YOUR INSTRUCTIONS: Produce a verbatim transcription of the records below, beginning at the line containing "The height and width of the screenshot is (542, 790)." and ending at the final line; include only those lines.

++++++++

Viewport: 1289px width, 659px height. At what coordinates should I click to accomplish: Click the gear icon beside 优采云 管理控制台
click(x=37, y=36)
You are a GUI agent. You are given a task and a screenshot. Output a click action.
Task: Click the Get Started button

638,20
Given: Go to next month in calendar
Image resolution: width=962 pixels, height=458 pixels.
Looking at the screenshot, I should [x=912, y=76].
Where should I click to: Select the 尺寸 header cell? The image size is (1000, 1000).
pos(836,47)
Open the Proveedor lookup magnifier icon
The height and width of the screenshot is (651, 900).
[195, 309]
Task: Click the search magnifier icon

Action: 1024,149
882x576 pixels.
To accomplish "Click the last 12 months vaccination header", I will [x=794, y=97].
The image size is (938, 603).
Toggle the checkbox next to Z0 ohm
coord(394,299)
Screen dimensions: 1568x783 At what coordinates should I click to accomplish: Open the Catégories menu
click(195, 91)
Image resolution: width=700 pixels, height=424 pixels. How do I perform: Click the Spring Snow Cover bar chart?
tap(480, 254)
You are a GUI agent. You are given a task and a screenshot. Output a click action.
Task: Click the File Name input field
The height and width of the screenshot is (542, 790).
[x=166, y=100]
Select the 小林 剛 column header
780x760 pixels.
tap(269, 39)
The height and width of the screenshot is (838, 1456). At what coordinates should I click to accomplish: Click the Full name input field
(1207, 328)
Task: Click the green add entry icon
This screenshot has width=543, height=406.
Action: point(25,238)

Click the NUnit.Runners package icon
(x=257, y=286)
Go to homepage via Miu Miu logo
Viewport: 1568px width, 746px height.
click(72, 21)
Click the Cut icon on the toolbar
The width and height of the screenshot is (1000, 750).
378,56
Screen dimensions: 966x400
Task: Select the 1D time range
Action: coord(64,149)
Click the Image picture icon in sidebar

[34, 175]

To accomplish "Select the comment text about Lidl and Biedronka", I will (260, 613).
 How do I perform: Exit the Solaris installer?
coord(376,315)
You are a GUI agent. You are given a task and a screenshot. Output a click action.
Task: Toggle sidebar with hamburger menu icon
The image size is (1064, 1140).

++++++++

TASK RESPONSE:
The height and width of the screenshot is (542, 790).
[x=166, y=100]
Select the 小林 剛 column header
780x760 pixels.
tap(269, 39)
The height and width of the screenshot is (838, 1456). At what coordinates should I click to accomplish: Click the Full name input field
(1207, 328)
Task: Click the green add entry icon
This screenshot has width=543, height=406.
Action: point(25,238)

Click the NUnit.Runners package icon
(x=257, y=286)
Go to homepage via Miu Miu logo
Viewport: 1568px width, 746px height.
click(72, 21)
Click the Cut icon on the toolbar
The width and height of the screenshot is (1000, 750).
378,56
Screen dimensions: 966x400
Task: Select the 1D time range
Action: coord(64,149)
Click the Image picture icon in sidebar

[34, 175]

To accomplish "Select the comment text about Lidl and Biedronka", I will (260, 613).
 How do I perform: Exit the Solaris installer?
coord(376,315)
You are a GUI agent. You are given a task and a screenshot. Output a click action.
Task: Toggle sidebar with hamburger menu icon
The image size is (1064, 1140).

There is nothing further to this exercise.